Carroll County school officials eliminated the Martin Luther King Jr. holiday for pupils yesterday -- a move sharply criticized by local African-American and teachers union leaders .
The decision makes Carroll the only Maryland school system to require pupils to attend classes on the day honoring the slain civil rights leader.
Along with scrapping the Martin Luther King holiday, the five-member board voted unanimously to keep pupils in school on what Carroll officials call Presidents Day, a day when schools close in recognition of George Washington and Abraham Lincoln.
Critics called the board's action on the King holiday a serious symbolic blunder in an overwhelmingly white county that is often perceived by minorities as an unwelcoming place.

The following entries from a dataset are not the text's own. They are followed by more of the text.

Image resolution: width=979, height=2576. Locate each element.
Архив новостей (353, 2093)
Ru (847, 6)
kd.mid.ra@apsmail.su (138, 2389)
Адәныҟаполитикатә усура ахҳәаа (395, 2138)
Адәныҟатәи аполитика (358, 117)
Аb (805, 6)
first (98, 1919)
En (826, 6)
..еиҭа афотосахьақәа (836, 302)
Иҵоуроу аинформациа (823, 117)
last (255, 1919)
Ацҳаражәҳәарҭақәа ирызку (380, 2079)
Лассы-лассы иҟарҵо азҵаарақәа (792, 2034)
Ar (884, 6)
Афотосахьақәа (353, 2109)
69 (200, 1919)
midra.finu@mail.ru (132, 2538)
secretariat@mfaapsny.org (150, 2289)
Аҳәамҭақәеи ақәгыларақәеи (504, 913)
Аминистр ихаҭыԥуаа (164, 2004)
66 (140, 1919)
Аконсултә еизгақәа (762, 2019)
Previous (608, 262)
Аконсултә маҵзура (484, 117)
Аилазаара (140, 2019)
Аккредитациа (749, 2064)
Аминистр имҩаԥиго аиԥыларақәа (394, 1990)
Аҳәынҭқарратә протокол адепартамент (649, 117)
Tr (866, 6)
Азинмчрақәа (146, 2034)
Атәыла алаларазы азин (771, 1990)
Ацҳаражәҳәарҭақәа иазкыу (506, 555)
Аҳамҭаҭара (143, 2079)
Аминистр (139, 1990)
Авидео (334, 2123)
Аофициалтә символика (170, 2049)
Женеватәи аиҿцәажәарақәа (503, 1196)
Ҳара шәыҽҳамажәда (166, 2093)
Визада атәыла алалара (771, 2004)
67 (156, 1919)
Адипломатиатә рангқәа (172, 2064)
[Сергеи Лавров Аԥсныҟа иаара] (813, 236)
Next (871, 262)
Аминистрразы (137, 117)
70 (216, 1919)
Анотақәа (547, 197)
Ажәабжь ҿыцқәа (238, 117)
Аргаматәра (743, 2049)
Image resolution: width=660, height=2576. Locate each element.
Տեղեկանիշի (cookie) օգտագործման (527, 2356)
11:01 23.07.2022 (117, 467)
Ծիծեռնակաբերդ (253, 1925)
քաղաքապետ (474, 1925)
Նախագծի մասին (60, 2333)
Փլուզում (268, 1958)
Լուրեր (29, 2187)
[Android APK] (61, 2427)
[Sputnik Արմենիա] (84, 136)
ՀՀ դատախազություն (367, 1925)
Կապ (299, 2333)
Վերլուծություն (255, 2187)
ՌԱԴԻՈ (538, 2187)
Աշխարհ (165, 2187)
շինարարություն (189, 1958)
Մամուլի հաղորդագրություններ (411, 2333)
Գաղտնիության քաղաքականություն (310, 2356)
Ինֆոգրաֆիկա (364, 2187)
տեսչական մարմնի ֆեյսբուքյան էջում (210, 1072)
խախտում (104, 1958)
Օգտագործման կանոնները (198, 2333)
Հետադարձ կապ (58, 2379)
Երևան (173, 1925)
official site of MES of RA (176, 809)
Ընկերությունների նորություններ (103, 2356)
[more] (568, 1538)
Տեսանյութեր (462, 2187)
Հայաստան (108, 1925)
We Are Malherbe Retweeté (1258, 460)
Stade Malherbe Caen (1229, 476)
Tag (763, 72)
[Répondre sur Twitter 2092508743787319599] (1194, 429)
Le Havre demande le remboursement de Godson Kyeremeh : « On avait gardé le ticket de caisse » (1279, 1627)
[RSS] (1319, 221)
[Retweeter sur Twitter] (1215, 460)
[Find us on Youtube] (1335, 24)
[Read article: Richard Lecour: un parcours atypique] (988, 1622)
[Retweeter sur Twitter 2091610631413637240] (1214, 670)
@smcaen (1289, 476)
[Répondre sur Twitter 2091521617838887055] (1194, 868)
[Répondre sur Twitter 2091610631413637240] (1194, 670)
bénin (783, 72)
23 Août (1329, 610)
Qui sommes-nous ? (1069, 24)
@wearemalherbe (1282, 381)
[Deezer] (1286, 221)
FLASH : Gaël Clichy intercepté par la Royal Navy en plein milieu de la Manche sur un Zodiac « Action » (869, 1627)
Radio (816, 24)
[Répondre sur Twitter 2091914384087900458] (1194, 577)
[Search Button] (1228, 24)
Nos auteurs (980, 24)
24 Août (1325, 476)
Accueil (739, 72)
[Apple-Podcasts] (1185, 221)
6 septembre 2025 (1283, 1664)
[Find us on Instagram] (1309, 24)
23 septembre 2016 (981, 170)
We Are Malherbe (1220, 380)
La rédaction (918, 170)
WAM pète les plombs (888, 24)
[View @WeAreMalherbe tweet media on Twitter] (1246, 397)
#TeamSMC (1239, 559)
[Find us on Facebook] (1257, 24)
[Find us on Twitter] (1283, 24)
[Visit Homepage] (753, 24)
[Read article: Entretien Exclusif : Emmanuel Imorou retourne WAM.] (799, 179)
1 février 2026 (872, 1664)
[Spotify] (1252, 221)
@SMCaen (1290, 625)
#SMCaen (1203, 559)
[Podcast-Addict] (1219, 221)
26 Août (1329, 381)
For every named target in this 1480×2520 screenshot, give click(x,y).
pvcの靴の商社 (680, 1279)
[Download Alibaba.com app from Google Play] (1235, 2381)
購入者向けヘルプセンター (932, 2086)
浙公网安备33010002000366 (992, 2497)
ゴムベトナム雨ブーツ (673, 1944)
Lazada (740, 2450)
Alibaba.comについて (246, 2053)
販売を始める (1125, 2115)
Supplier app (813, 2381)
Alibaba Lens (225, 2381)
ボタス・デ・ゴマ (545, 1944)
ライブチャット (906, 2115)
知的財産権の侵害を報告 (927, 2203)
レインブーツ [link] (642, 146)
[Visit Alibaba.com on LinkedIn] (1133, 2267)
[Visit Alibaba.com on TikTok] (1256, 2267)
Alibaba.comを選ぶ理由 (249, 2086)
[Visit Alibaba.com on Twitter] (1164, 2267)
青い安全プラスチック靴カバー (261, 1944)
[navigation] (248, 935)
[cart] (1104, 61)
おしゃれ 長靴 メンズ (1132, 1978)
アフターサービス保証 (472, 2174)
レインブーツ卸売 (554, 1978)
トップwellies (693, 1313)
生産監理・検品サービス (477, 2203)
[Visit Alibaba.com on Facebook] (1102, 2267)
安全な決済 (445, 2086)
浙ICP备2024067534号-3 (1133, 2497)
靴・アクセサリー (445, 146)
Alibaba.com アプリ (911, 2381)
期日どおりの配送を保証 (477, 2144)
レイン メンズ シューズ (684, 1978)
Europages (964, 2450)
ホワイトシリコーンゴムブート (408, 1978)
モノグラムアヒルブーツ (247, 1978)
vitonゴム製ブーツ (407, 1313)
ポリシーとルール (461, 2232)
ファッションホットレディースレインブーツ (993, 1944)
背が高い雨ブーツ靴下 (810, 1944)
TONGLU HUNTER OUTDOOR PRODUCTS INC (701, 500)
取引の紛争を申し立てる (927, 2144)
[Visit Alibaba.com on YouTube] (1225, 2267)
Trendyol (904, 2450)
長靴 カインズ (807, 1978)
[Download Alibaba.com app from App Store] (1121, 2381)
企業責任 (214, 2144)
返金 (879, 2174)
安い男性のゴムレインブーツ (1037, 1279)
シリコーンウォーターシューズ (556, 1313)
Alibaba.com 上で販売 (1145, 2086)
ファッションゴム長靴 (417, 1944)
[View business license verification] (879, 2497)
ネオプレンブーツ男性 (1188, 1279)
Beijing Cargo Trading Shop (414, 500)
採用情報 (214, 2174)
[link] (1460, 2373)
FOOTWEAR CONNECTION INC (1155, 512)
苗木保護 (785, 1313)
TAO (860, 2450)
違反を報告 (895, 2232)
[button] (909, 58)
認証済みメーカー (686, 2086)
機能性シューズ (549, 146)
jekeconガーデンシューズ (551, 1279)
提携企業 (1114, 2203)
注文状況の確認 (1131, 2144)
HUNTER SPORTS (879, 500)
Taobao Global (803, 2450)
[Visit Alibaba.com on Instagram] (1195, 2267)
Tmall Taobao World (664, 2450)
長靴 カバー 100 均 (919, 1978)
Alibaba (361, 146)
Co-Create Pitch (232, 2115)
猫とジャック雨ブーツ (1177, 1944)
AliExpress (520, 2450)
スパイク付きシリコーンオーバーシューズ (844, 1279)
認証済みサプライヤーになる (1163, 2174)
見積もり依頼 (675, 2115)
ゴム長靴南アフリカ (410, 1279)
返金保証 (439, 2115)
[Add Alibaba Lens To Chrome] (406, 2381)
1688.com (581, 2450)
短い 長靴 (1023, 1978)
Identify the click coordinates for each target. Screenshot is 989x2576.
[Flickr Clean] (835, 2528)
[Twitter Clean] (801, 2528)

African-Americans make up less than 3 percent of Carroll's population of 150,000.
"I go all over the state and the thing I continually hear from people of color about Carroll County is that it is not a friendly place to go because the sense is that the county still reflects what Maryland was like a century ago," said Hal Fox, who represents Carroll County teachers for the Maryland State Teachers Association.
"I believe it's untrue," Fox said. "But the image is there, like it or not."
Ralph Blevins, president of the Carroll County Teachers Association, said the decision to eliminate the King holiday will hurt minority recruitment efforts.
"It's a giant step backward," he said.
Board members predicted their decision would be viewed as politically incorrect. However, they maintain that county students will be better served by learning about the historical figures recognized by the holidays, instead of spending their days at the local mall.